Von der Hütte aus rechts haltend führt der Weg über ein Geröllband (Hier Grünerlen (Alnus viridis) wie bei uns zuhause). Auch hier ist der Rother Wanderführer nicht mehr aktuell. Unübersichtliche Geröll- und Felspassagen konnte keiner von uns dreien ausmachen. Der Gipfel ist von Wolken umhüllt, wobei die Nebelgrenze dramatisch schnell fällt. Haube und Gortex werden angezogen und in den Fingern fühlt man bereits den Temperatursturz. Auf 2200 Meter beschließen wir sicherheitshalber umzukehren. Kaum 10 Minuten unterwegs setzt wieder Dauerregen ein. Nur zwei Franzosen und eine Gruppe Norweger wollen es unbedingt wissen und steigen weiter auf. Nach einer rasanten Stunde Abstieg erreichen wir wieder die sehr rustikale Ercu-Hütte und suchen im Inneren Schutz vor dem Wetter. Nach und nach trudeln auch die anderen Bergfexen ein. Hier stärken wir uns mit der Gipfeljause und Pietra. Die Franzosen genießen natürlich eine Flasche Patrimonio Rose. Nur die Norweger müssen Wasser trinken ;)
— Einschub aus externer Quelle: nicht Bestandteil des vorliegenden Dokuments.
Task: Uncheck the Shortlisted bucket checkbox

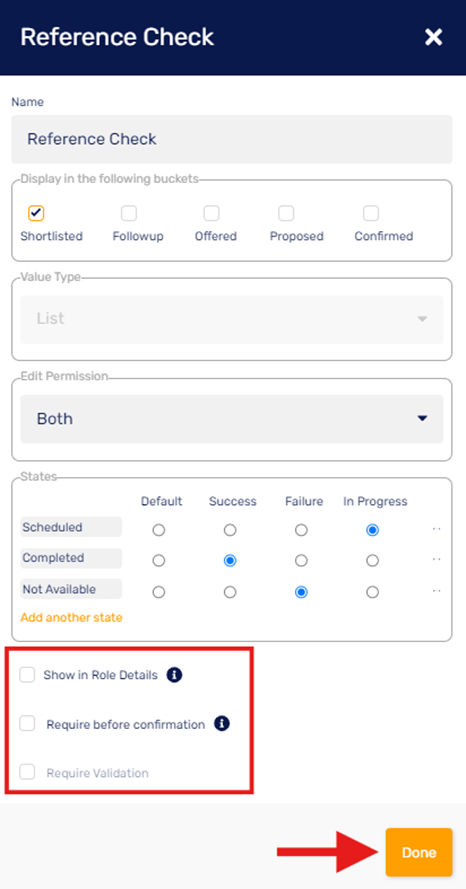Action: point(36,213)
Inzwischen regnet es sogar noch stärker. Wanderer und Rucksack gut einpackt, beginnen wir mit dem Abstieg zum Ausgangspunkt. Obwohl wir alle schon echt sauer sind, wird unterwegs noch ein ironischer Schmäh geführt. Das Wetter kann man sich halt nicht aussuchen…Wenigstens konnte ich noch ein paar Pflanzerl knipsen, die ich die nächsten Tage mal bestimmen werden. Kleiner Trost oder so.